Tokenization has the potential to be transformative for businesses and
consumers alike — but there are regulatory and technical hurdles to consider.
Entering the “token era” remains a significant leap into uncharted territory for companies,
but this doesn’t have to be the case. Brickken, an up-and-coming tokenizing solution,
now helps companies to create digital tokens backed by real-world assets –– with zero downtime and instant execution.
Cryptocurrencies dominated the 2010s — and so far, artificial intelligence (AI) is
the theme of the 2020s. But there’s another buzzword that’s gaining traction, too: tokenization.
While there have been major trade innovations over recent decades,
New York remains rooted in tradition, with the stock market only open between
9.30 am and 4 pm on weekdays. That’s at odds with the 24/7, digital nature of
the 21st-century economy — a world where business never sleeps and TikTok posts carry more influence than newspaper columns.
To match that speed of life, up-and-coming Web3 companies looking to
capitalize on current trends can confront the limitations of old-fashioned
fundraising models. Barriers can stand in the way of accessing capital,
stymying growth and preventing projects from achieving their full potential.

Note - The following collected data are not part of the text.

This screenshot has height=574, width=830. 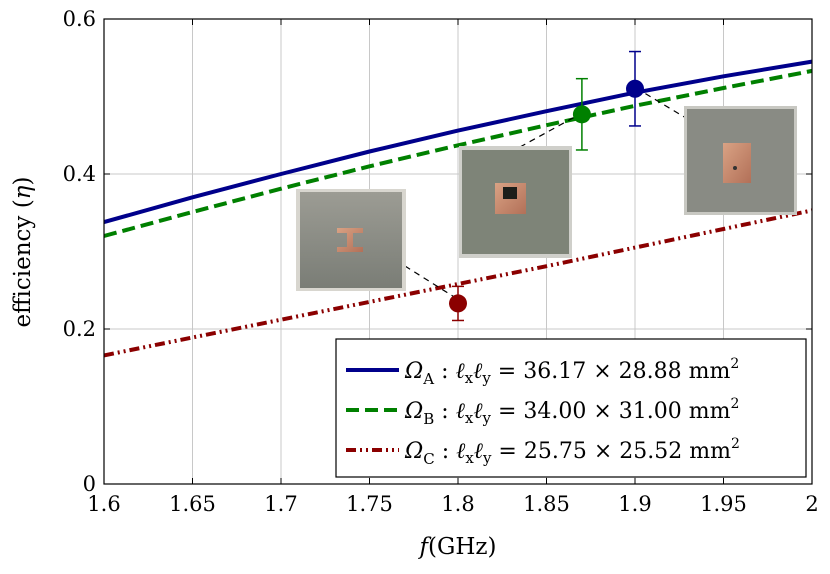 What do you see at coordinates (740, 160) in the screenshot?
I see `antenna-photo-a` at bounding box center [740, 160].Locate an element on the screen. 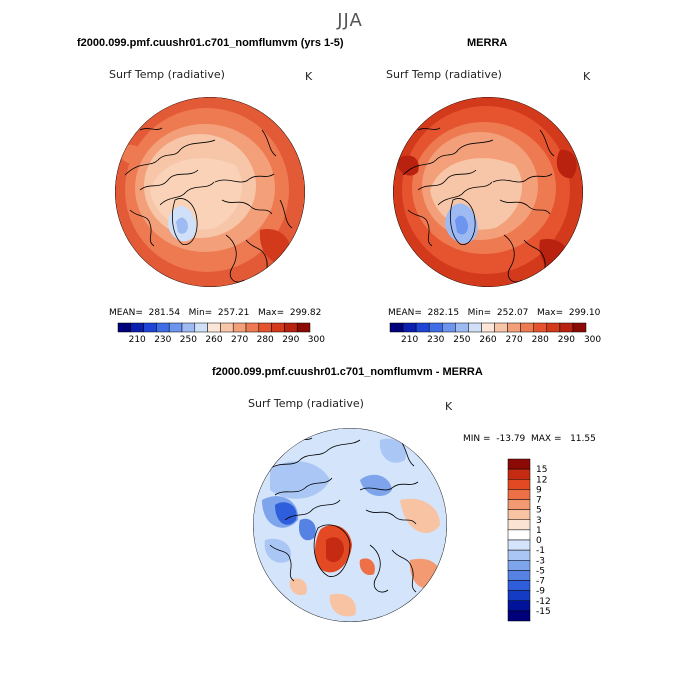  panel1-map is located at coordinates (210, 192). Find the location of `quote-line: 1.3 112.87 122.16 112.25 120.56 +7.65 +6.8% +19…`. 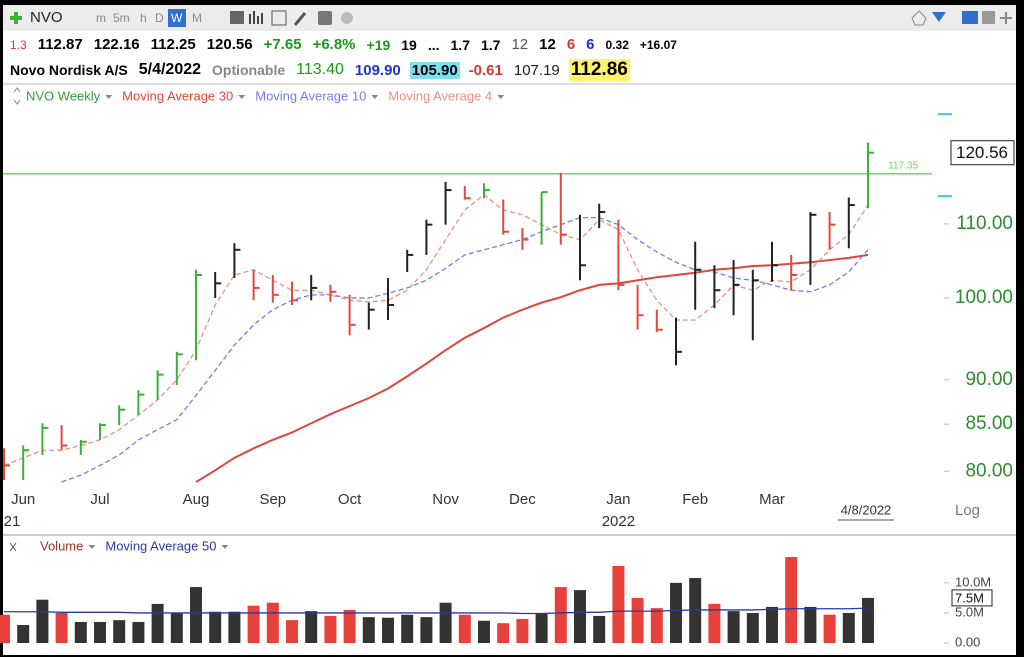

quote-line: 1.3 112.87 122.16 112.25 120.56 +7.65 +6.8% +19… is located at coordinates (344, 44).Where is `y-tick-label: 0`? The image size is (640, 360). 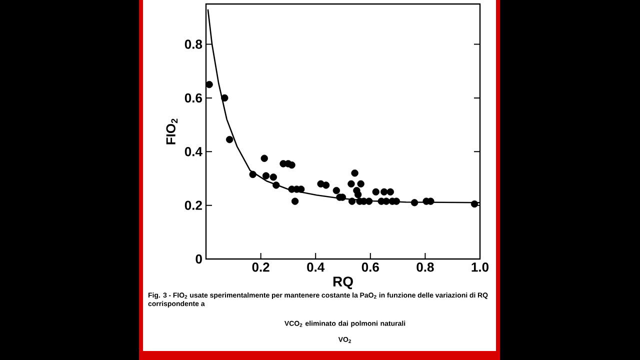
y-tick-label: 0 is located at coordinates (199, 259).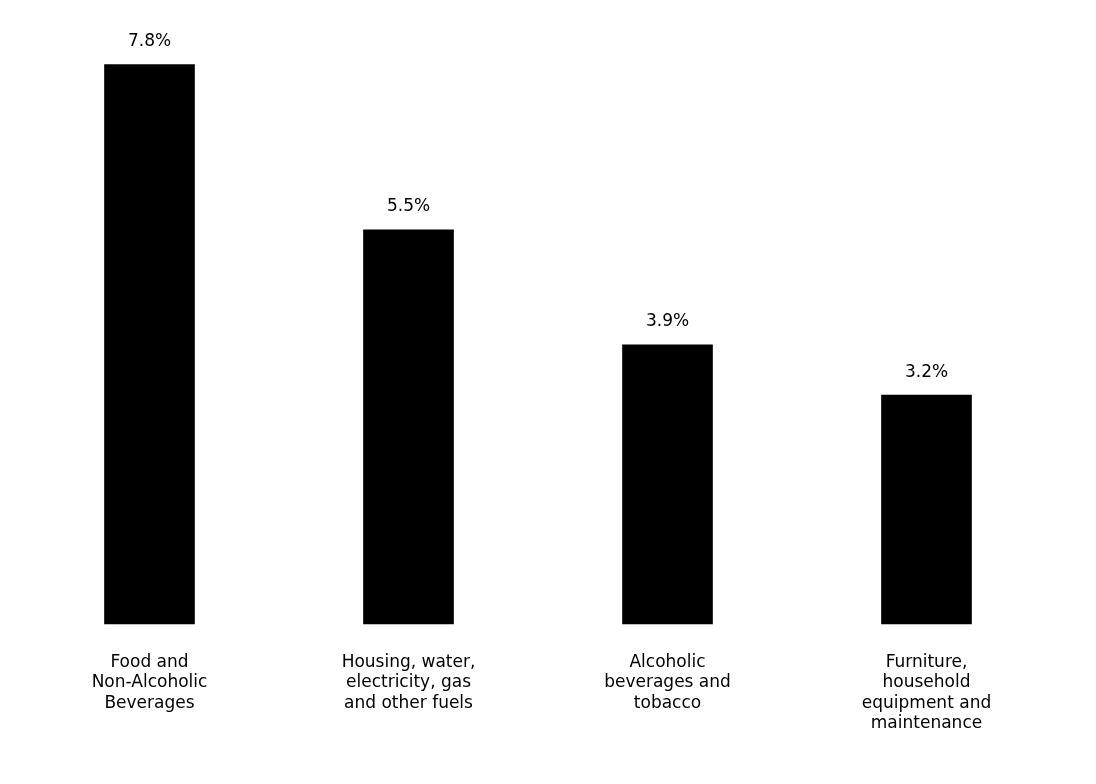 The height and width of the screenshot is (784, 1096). Describe the element at coordinates (150, 682) in the screenshot. I see `x-tick-label: Food and Non-Alcoholic Beverages` at that location.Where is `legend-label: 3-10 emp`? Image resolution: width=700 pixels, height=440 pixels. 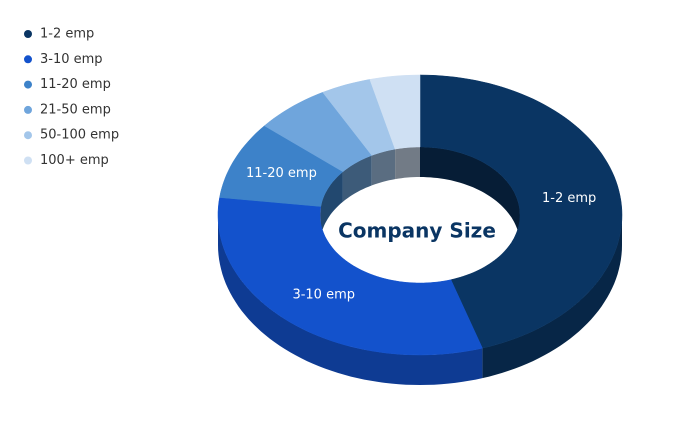
legend-label: 3-10 emp is located at coordinates (72, 60).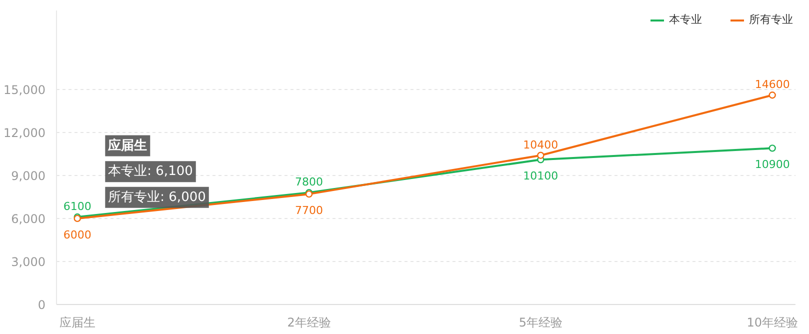 The height and width of the screenshot is (334, 809). What do you see at coordinates (28, 262) in the screenshot?
I see `y-tick-label: 3,000` at bounding box center [28, 262].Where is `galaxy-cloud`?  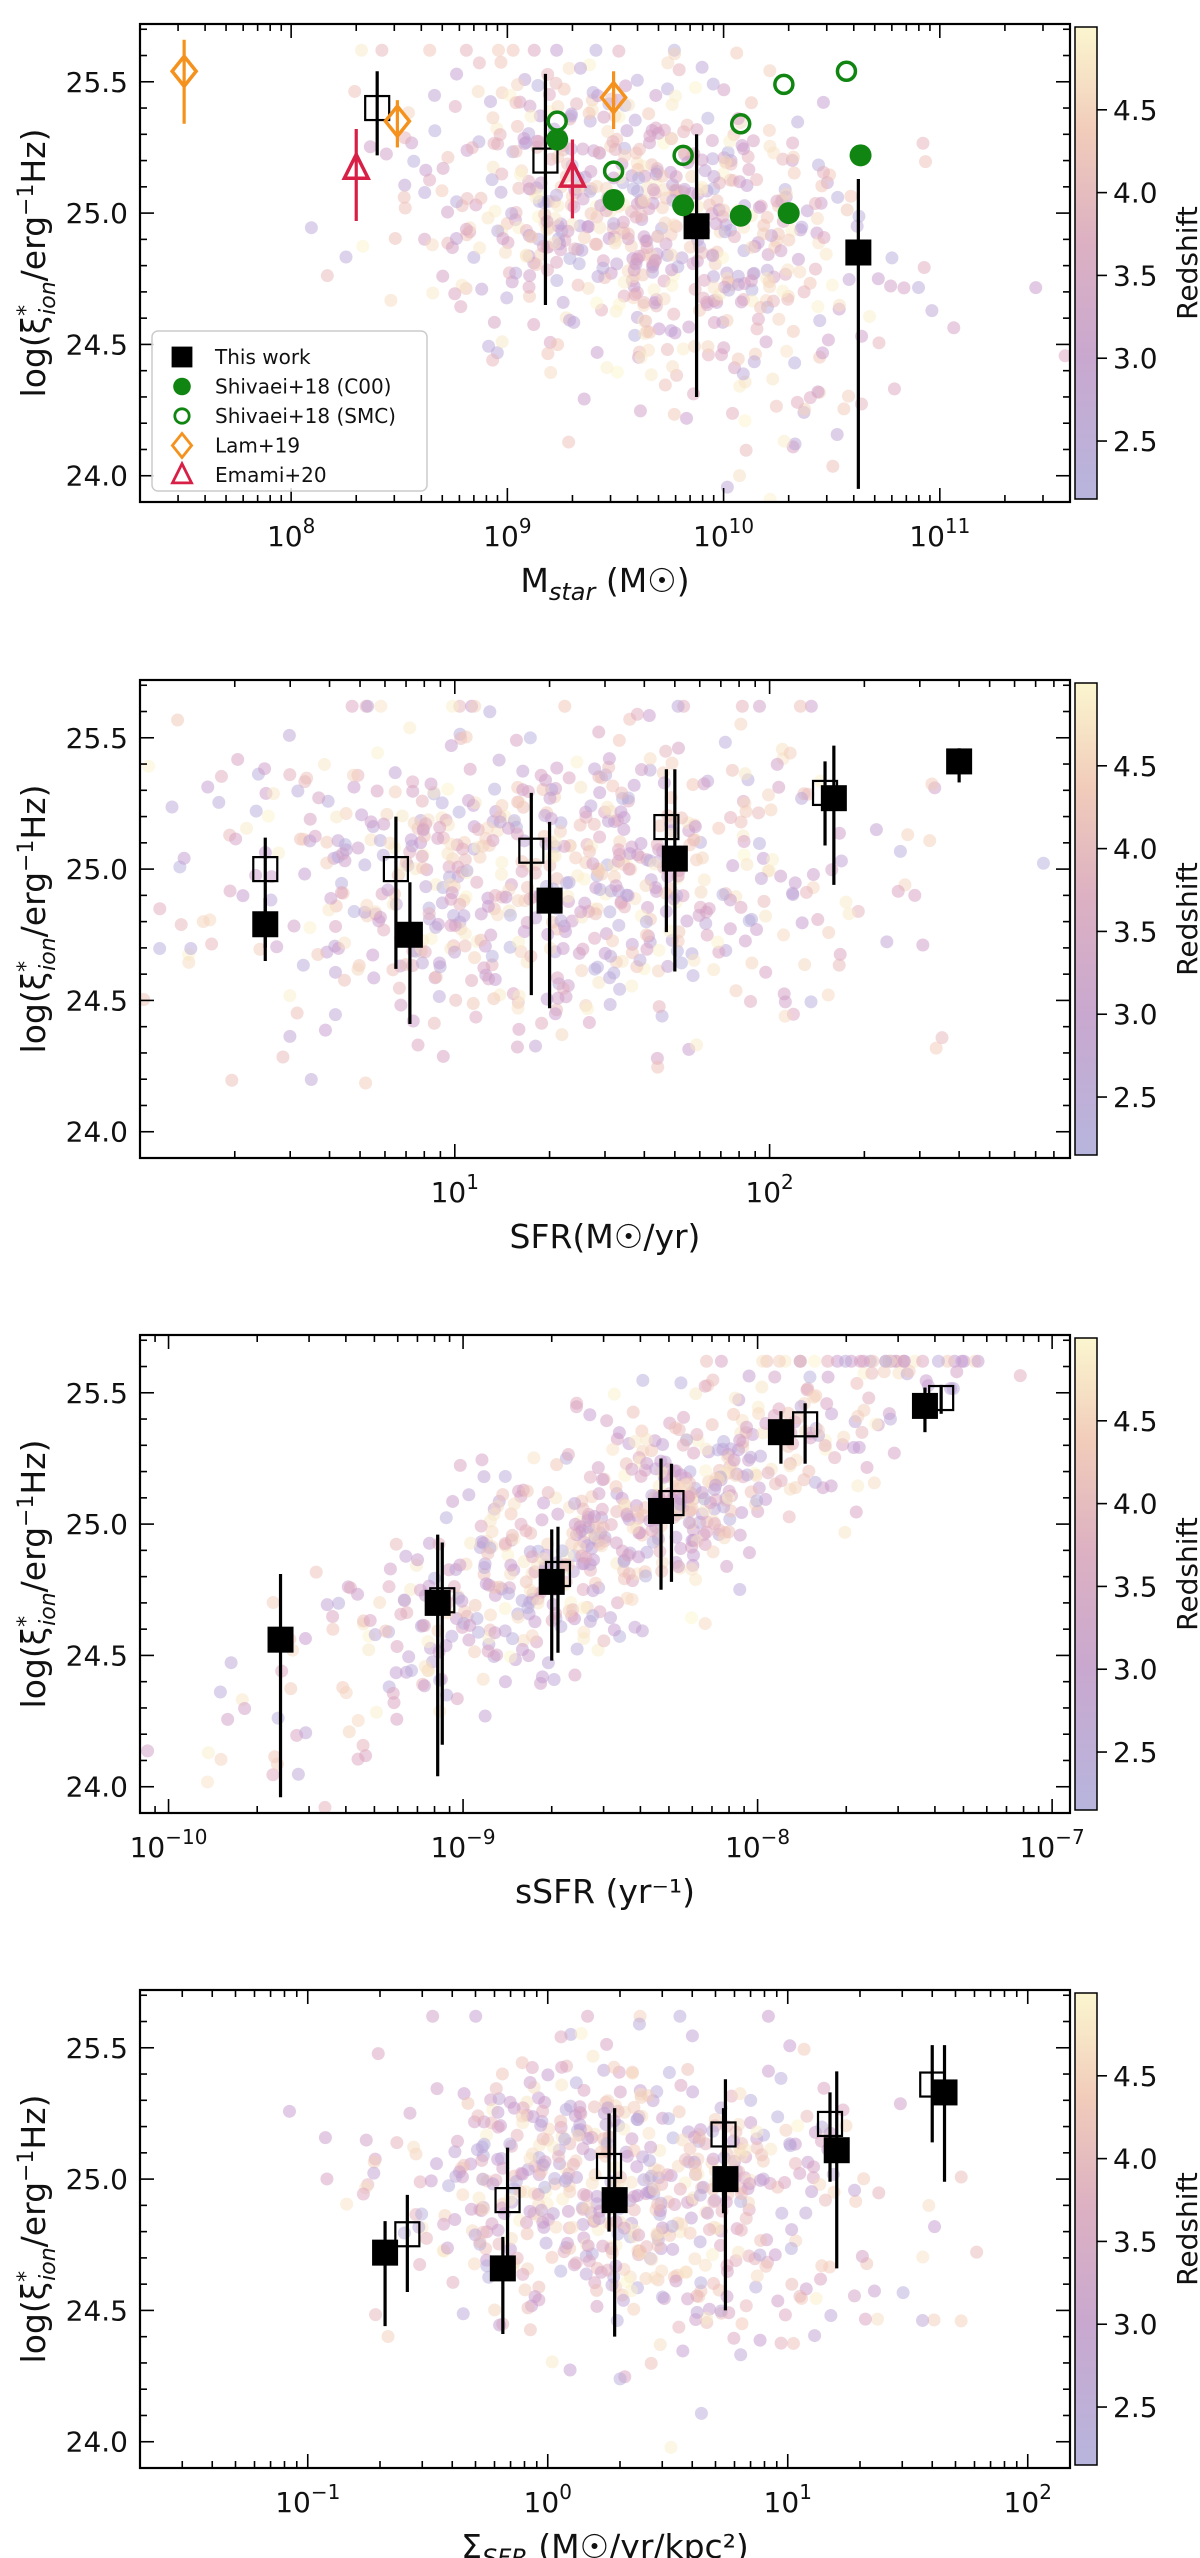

But tokenization is being touted as a way of navigating this — allowing entrepreneurs to
tap into a wider pool of investors, expand more quickly and offer levels of transparency that
startups stuck in an analog world cannot match.
Moreover, tokenization democratizes investments for individuals, enhancing liquidity
and enabling participation in governance, empowering them with
previously inaccessible financial opportunities and decision-making influence.
Digital assets aren’t the only things that can be tokenized. Imagine transforming
real-world assets like property, fine art, precious metals and even top-shelf whiskey
into tokens! As the world ventures further into the future, tokenization can pave the way for
developers to unleash a world of products, services and DApps that can completely reshape
peoples’ everyday lives. Think about it – voting applications are just the tip of the iceberg!
The challenges of the “token era”
Given these benefits, it is no wonder the Boston Consulting Group recently “conservatively”
estimated that the total amount of tokenized illiquid assets could
reach $16.1 trillion by the end of the decade, representing “a large chunk
of the world’s wealth today” –– seismic changes lie ahead.
But entering this “token era” can still be a massive leap into the unknown for
cutting-edge companies — and a daunting process. Among the benefits of
tokenizing real-world assets, there is a significant challenge –– how can users assess the
quality and credibility of token issuers and projects?
The lack of a standardized regulatory framework and the relative newness of blockchain
technology makes it difficult for investors to distinguish between
legitimate projects and potential scams. This uncertainty undermines investor confidence,
dampening trust and reducing investment flows into the ecosystem.
Without reliable mechanisms to verify the authenticity of token issuers and their projects’ viability,
investors risk falling victim to fraudulent schemes or ill-conceived ventures.
The lack of transparency in the fundraising process exacerbates these concerns.
As a result, potential investors may be reluctant to participate in token sales or investment
opportunities, hindering the growth and potential of the blockchain economy.
Building trust in tokenized assets
Digital asset management platform Brickken recognizes this pressing challenge and takes a
proactive approach to address it. By offering a comprehensive platform that emphasizes
transparency, compliance and accountability, Brickken helps bridge the trust gap
between token issuers and investors.
Through its robust verification processes and adherence to regulatory standards,
Brickken ensures that only credible and legitimate projects gain access to its ecosystem.
Additionally, Brickken has developed its own suite of innovative tools.
These include real-time analytics, token workflow automation and an automated cap table
management system that provides real-time updates on holders and their respective holdings.
The platform also offers automatic dividend payouts, where token issuers deposit certain
tokens into an escrow account, allowing investors to claim dividends in accordance with their ownership.
Brickken’s emphasis on issuer-holder communication and reporting tools enables
token issuers to provide transparent updates on their project’s progress,
financial health and compliance status. Thanks to these data points,
investors can make more informed decisions about where to allocate their resources.
Additionally, the process of reconciliation becomes a one click concept with tokenization,
blockchain and the Brickken token suite. Investments trigger the token purchase,
and dividens are paid based on weight. This means there no need for any comparisons or
additional data entry review as these transactions happen on chain.
Free consultations are also available for tokenholders and businesses interested in beginning this journey.
Empowering global tokenization
Brickken’s CFO Pedro Sandoval believes “the composable nature of blockchain-based
infrastructure will drive the next generation of asset management”:
“The versatility of tokenized assets, with their ability to integrate with
everything from global liquidity to financial and social applications built worldwide,
will revolutionize how assets and investors are managed.”
Brickken’s primary mission is to harness blockchain technology and deliver decentralized
fundraising — allowing firms and investors everywhere to tokenize
real-world assets on a global scale through a standardized process.